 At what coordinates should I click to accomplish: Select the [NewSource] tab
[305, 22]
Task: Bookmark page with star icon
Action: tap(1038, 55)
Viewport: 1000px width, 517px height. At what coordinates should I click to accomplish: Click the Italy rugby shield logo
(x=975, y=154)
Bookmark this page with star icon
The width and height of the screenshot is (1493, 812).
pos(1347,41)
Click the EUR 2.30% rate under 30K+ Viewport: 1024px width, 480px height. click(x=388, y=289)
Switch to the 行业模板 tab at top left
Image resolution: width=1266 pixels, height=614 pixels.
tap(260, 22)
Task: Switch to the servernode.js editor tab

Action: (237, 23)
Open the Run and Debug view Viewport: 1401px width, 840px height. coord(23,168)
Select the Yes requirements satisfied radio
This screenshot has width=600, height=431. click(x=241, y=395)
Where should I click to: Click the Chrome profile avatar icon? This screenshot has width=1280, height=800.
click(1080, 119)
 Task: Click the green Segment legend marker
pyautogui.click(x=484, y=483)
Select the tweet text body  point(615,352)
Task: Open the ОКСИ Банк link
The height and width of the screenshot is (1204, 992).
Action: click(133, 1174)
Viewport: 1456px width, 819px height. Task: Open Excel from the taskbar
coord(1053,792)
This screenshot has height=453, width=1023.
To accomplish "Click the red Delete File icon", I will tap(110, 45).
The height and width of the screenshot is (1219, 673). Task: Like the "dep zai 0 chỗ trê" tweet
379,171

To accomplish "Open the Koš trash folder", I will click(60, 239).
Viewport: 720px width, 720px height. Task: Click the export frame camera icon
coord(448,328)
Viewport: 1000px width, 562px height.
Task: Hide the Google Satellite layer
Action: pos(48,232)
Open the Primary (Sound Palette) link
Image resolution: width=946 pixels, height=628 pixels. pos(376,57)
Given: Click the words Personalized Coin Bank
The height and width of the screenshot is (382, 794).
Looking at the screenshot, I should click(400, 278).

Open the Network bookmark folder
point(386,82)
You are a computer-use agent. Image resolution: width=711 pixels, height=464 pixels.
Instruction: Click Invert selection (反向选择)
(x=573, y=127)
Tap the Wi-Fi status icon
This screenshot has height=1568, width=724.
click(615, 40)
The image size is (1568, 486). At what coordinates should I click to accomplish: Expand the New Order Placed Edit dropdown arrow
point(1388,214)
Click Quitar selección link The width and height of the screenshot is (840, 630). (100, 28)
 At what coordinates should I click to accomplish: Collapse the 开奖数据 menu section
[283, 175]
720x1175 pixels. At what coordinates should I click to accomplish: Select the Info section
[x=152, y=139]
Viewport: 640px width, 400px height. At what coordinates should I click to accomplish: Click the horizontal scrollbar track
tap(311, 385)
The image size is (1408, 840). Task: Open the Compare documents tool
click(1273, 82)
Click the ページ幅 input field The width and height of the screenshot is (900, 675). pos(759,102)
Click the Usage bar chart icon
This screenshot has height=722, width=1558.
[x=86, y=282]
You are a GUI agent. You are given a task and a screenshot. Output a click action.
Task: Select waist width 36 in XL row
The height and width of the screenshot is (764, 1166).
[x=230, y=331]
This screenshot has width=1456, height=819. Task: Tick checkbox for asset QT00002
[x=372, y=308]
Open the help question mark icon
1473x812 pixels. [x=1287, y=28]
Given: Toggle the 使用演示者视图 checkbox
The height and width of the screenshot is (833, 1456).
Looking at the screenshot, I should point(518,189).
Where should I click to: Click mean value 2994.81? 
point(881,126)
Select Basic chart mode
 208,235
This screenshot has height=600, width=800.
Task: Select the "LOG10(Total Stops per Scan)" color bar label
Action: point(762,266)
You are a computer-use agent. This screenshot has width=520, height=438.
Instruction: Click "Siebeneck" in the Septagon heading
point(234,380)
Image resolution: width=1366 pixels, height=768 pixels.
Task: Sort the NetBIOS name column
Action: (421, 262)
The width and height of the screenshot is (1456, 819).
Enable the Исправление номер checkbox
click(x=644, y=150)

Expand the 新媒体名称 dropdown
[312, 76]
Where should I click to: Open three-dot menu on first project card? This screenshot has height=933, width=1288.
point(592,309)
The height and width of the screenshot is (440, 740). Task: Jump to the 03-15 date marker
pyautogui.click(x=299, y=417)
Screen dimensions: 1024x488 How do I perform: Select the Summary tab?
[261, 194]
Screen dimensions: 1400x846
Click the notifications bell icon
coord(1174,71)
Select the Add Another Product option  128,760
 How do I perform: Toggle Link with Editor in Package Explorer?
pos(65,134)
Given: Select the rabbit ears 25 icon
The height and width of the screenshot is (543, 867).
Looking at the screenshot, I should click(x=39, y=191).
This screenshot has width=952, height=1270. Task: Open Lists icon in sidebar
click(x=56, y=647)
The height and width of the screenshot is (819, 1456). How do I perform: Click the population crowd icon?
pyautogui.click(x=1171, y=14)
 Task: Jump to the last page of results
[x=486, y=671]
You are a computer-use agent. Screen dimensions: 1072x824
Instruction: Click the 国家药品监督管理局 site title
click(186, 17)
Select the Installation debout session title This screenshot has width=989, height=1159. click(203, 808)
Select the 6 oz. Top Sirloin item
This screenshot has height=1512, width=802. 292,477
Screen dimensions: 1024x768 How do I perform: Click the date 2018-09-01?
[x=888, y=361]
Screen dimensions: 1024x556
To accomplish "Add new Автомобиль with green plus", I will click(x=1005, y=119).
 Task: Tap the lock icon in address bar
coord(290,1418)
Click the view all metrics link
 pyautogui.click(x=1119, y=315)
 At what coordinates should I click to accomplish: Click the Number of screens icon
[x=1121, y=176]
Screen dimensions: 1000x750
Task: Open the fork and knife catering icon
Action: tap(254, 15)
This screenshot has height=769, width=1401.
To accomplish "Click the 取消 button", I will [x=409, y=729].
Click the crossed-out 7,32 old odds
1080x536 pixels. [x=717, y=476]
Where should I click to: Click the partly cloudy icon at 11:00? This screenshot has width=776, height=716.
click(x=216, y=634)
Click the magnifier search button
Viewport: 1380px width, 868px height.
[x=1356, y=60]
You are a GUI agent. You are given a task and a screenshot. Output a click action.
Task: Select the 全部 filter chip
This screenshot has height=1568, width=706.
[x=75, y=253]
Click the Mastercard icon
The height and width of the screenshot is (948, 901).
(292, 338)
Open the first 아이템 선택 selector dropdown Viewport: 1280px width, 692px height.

▶ [To be done] Change every "radio" in the listing above to "option button", and leave everything else the same.

▶ [Worked answer]
 At what coordinates should I click to accomplish: Select the [NewSource] tab
[305, 22]
Task: Bookmark page with star icon
Action: tap(1038, 55)
Viewport: 1000px width, 517px height. At what coordinates should I click to accomplish: Click the Italy rugby shield logo
(x=975, y=154)
Bookmark this page with star icon
The width and height of the screenshot is (1493, 812).
pos(1347,41)
Click the EUR 2.30% rate under 30K+ Viewport: 1024px width, 480px height. click(x=388, y=289)
Switch to the 行业模板 tab at top left
Image resolution: width=1266 pixels, height=614 pixels.
tap(260, 22)
Task: Switch to the servernode.js editor tab

Action: (237, 23)
Open the Run and Debug view Viewport: 1401px width, 840px height. coord(23,168)
Select the Yes requirements satisfied option button
This screenshot has width=600, height=431. click(x=241, y=395)
Where should I click to: Click the Chrome profile avatar icon? This screenshot has width=1280, height=800.
click(1080, 119)
 Task: Click the green Segment legend marker
pyautogui.click(x=484, y=483)
Select the tweet text body  point(615,352)
Task: Open the ОКСИ Банк link
The height and width of the screenshot is (1204, 992).
Action: click(133, 1174)
Viewport: 1456px width, 819px height. Task: Open Excel from the taskbar
coord(1053,792)
This screenshot has height=453, width=1023.
To accomplish "Click the red Delete File icon", I will tap(110, 45).
The height and width of the screenshot is (1219, 673). Task: Like the "dep zai 0 chỗ trê" tweet
379,171

To accomplish "Open the Koš trash folder", I will click(60, 239).
Viewport: 720px width, 720px height. Task: Click the export frame camera icon
coord(448,328)
Viewport: 1000px width, 562px height.
Task: Hide the Google Satellite layer
Action: pos(48,232)
Open the Primary (Sound Palette) link
Image resolution: width=946 pixels, height=628 pixels. pos(376,57)
Given: Click the words Personalized Coin Bank
The height and width of the screenshot is (382, 794).
Looking at the screenshot, I should click(400, 278).

Open the Network bookmark folder
point(386,82)
You are a computer-use agent. Image resolution: width=711 pixels, height=464 pixels.
Instruction: Click Invert selection (反向选择)
(x=573, y=127)
Tap the Wi-Fi status icon
This screenshot has height=1568, width=724.
click(615, 40)
The image size is (1568, 486). At what coordinates should I click to accomplish: Expand the New Order Placed Edit dropdown arrow
point(1388,214)
Click Quitar selección link The width and height of the screenshot is (840, 630). (100, 28)
 At what coordinates should I click to accomplish: Collapse the 开奖数据 menu section
[283, 175]
720x1175 pixels. At what coordinates should I click to accomplish: Select the Info section
[x=152, y=139]
Viewport: 640px width, 400px height. At what coordinates should I click to accomplish: Click the horizontal scrollbar track
tap(311, 385)
The image size is (1408, 840). Task: Open the Compare documents tool
click(1273, 82)
Click the ページ幅 input field The width and height of the screenshot is (900, 675). pos(759,102)
Click the Usage bar chart icon
This screenshot has height=722, width=1558.
[x=86, y=282]
You are a GUI agent. You are given a task and a screenshot. Output a click action.
Task: Select waist width 36 in XL row
The height and width of the screenshot is (764, 1166).
[x=230, y=331]
This screenshot has width=1456, height=819. Task: Tick checkbox for asset QT00002
[x=372, y=308]
Open the help question mark icon
1473x812 pixels. [x=1287, y=28]
Given: Toggle the 使用演示者视图 checkbox
The height and width of the screenshot is (833, 1456).
Looking at the screenshot, I should point(518,189).
Where should I click to: Click mean value 2994.81? 
point(881,126)
Select Basic chart mode
 208,235
This screenshot has height=600, width=800.
Task: Select the "LOG10(Total Stops per Scan)" color bar label
Action: point(762,266)
You are a computer-use agent. This screenshot has width=520, height=438.
Instruction: Click "Siebeneck" in the Septagon heading
point(234,380)
Image resolution: width=1366 pixels, height=768 pixels.
Task: Sort the NetBIOS name column
Action: (421, 262)
The width and height of the screenshot is (1456, 819).
Enable the Исправление номер checkbox
click(x=644, y=150)

Expand the 新媒体名称 dropdown
[312, 76]
Where should I click to: Open three-dot menu on first project card? This screenshot has height=933, width=1288.
point(592,309)
The height and width of the screenshot is (440, 740). Task: Jump to the 03-15 date marker
pyautogui.click(x=299, y=417)
Screen dimensions: 1024x488 How do I perform: Select the Summary tab?
[261, 194]
Screen dimensions: 1400x846
Click the notifications bell icon
coord(1174,71)
Select the Add Another Product option  128,760
 How do I perform: Toggle Link with Editor in Package Explorer?
pos(65,134)
Given: Select the rabbit ears 25 icon
The height and width of the screenshot is (543, 867).
Looking at the screenshot, I should click(x=39, y=191).
This screenshot has width=952, height=1270. Task: Open Lists icon in sidebar
click(x=56, y=647)
The height and width of the screenshot is (819, 1456). How do I perform: Click the population crowd icon?
pyautogui.click(x=1171, y=14)
 Task: Jump to the last page of results
[x=486, y=671]
You are a computer-use agent. Screen dimensions: 1072x824
Instruction: Click the 国家药品监督管理局 site title
click(186, 17)
Select the Installation debout session title This screenshot has width=989, height=1159. click(203, 808)
Select the 6 oz. Top Sirloin item
This screenshot has height=1512, width=802. 292,477
Screen dimensions: 1024x768 How do I perform: Click the date 2018-09-01?
[x=888, y=361]
Screen dimensions: 1024x556
To accomplish "Add new Автомобиль with green plus", I will click(x=1005, y=119).
 Task: Tap the lock icon in address bar
coord(290,1418)
Click the view all metrics link
 pyautogui.click(x=1119, y=315)
 At what coordinates should I click to accomplish: Click the Number of screens icon
[x=1121, y=176]
Screen dimensions: 1000x750
Task: Open the fork and knife catering icon
Action: tap(254, 15)
This screenshot has height=769, width=1401.
To accomplish "Click the 取消 button", I will [x=409, y=729].
Click the crossed-out 7,32 old odds
1080x536 pixels. [x=717, y=476]
Where should I click to: Click the partly cloudy icon at 11:00? This screenshot has width=776, height=716.
click(x=216, y=634)
Click the magnifier search button
Viewport: 1380px width, 868px height.
[x=1356, y=60]
You are a GUI agent. You are given a task and a screenshot. Output a click action.
Task: Select the 全部 filter chip
This screenshot has height=1568, width=706.
[x=75, y=253]
Click the Mastercard icon
The height and width of the screenshot is (948, 901).
(292, 338)
Open the first 아이템 선택 selector dropdown Viewport: 1280px width, 692px height.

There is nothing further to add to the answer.